Rail strikes, Black Friday, and consumer debt


By Alex Riemersma, Ally Logistics’ Pricing Analyst

After a strong bipartisan push from the House of Representatives to add seven sick days to the proposed labor agreement between the Railroads and Railroad Unions was shot down in the Senate, President Biden signed the pre-existing labor agreement into law.

This agreement, which was drawn up in September of 2022, will grant rail employees a 24% raise by 2024. It also removed penalties for employees who refused to take additional shifts while the railroads were facing employee shortages.

Eight of the twelve major rail unions had already voted to pass this agreement, but four unions, including the largest of the twelve, voted the agreement down and threatened to strike unless paid sick leave was added to the proposal.

The addition of paid sick leave will have to wait until the contract is up for renegotiation, and barring a wildcat walkout, railroads across the country will remain in operation without the possibility of strike for the foreseeable future.

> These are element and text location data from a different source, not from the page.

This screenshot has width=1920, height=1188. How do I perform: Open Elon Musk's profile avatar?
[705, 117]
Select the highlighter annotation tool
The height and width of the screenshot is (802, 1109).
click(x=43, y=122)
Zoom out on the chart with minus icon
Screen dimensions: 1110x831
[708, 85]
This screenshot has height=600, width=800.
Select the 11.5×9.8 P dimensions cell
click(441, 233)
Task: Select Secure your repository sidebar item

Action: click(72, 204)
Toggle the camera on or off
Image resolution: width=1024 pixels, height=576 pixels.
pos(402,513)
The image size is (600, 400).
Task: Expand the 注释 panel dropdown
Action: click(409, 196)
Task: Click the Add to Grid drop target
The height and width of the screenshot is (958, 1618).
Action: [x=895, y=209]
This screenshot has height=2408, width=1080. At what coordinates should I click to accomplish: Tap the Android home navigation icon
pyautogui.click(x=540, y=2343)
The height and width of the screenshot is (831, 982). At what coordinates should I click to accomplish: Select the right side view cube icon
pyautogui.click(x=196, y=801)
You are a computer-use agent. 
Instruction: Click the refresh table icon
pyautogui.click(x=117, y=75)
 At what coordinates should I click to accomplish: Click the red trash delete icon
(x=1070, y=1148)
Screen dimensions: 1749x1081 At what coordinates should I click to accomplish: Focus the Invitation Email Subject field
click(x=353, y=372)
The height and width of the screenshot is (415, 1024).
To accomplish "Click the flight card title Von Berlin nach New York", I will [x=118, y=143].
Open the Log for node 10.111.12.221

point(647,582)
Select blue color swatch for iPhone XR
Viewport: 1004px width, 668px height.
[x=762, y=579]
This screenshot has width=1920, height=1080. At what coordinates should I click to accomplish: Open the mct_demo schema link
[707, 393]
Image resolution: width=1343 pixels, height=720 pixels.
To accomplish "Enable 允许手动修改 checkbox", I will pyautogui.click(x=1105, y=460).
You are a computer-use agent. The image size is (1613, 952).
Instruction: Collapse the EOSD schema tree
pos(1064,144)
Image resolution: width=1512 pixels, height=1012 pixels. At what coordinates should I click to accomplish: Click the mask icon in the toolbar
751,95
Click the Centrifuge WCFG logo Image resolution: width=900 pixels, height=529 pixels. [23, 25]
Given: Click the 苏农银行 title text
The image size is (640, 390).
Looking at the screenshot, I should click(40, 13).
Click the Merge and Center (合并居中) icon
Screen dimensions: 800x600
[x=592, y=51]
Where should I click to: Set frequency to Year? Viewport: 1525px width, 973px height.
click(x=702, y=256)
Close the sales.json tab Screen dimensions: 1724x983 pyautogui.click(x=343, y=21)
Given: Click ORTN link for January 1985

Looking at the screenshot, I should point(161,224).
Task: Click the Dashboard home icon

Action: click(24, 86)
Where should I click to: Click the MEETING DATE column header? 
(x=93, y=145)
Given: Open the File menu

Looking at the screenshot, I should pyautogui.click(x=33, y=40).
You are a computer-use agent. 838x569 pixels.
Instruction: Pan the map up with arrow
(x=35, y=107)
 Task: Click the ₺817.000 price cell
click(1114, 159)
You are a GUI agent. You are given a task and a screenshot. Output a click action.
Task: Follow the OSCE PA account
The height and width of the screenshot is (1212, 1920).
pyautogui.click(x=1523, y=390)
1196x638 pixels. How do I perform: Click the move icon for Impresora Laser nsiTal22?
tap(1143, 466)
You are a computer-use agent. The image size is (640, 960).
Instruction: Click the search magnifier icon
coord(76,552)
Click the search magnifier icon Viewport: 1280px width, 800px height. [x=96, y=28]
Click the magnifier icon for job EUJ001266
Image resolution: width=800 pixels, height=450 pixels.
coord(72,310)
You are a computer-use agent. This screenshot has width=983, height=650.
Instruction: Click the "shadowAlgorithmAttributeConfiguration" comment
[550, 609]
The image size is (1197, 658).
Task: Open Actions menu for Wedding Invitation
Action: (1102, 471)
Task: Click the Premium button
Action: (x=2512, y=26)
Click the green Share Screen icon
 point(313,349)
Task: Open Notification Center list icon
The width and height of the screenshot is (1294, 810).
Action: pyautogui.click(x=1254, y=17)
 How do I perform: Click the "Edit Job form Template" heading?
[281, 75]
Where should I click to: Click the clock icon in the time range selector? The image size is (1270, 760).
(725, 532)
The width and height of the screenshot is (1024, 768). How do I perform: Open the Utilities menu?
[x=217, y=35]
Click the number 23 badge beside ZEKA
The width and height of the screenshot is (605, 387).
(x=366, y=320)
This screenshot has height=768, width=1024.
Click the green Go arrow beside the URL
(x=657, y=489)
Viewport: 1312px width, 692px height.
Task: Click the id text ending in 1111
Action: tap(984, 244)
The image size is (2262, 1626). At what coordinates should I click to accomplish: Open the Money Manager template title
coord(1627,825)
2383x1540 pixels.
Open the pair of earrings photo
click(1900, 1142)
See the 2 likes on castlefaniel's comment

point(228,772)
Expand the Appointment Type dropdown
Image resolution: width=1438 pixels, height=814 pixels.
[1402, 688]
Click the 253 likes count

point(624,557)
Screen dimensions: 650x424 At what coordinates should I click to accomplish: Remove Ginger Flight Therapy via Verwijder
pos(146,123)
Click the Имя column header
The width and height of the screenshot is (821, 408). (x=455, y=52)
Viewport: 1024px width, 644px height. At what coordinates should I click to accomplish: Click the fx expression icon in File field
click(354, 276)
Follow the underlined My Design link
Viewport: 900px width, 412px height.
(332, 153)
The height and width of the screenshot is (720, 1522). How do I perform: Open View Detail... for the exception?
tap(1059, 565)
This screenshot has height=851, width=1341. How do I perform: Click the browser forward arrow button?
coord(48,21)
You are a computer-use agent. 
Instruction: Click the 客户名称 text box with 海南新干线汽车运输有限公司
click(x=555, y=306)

In the midst of all of this, we experienced a record-breaking Black Friday. Online retail sales on Black Friday broke a new spending record of $9.12 Billion. Additionally, a statistic released by the Bureau of Economic Analysis shows that inflation-adjusted consumer spending jumped 0.5% month over month in October, an increase of magnitude not seen since January.

Consumers are showing a surprising amount of confidence given the inflationary pressures that continue to linger. Whether consumers can afford these purchases remains uncertain.

According to CNBC, credit card balances have jumped 15% annually, the highest jump recorded in 20 years. Record-setting amounts of revolving credit card debt paired with “buy now, pay later” programs which have seen a surge in recent months will eventually catch up to irresponsible consumers.

As things stand at this exact moment, the American economy still seems to be flexing its muscle as holiday spending occurs unimpeded by today’s high inflation.

With Black Friday and the prospect of a rail strike in the rearview mirror, overall freight volumes may see a slight drop in the coming weeks. Now more than ever, having flexibility with your supply chain is looking like a “must” going into 2023.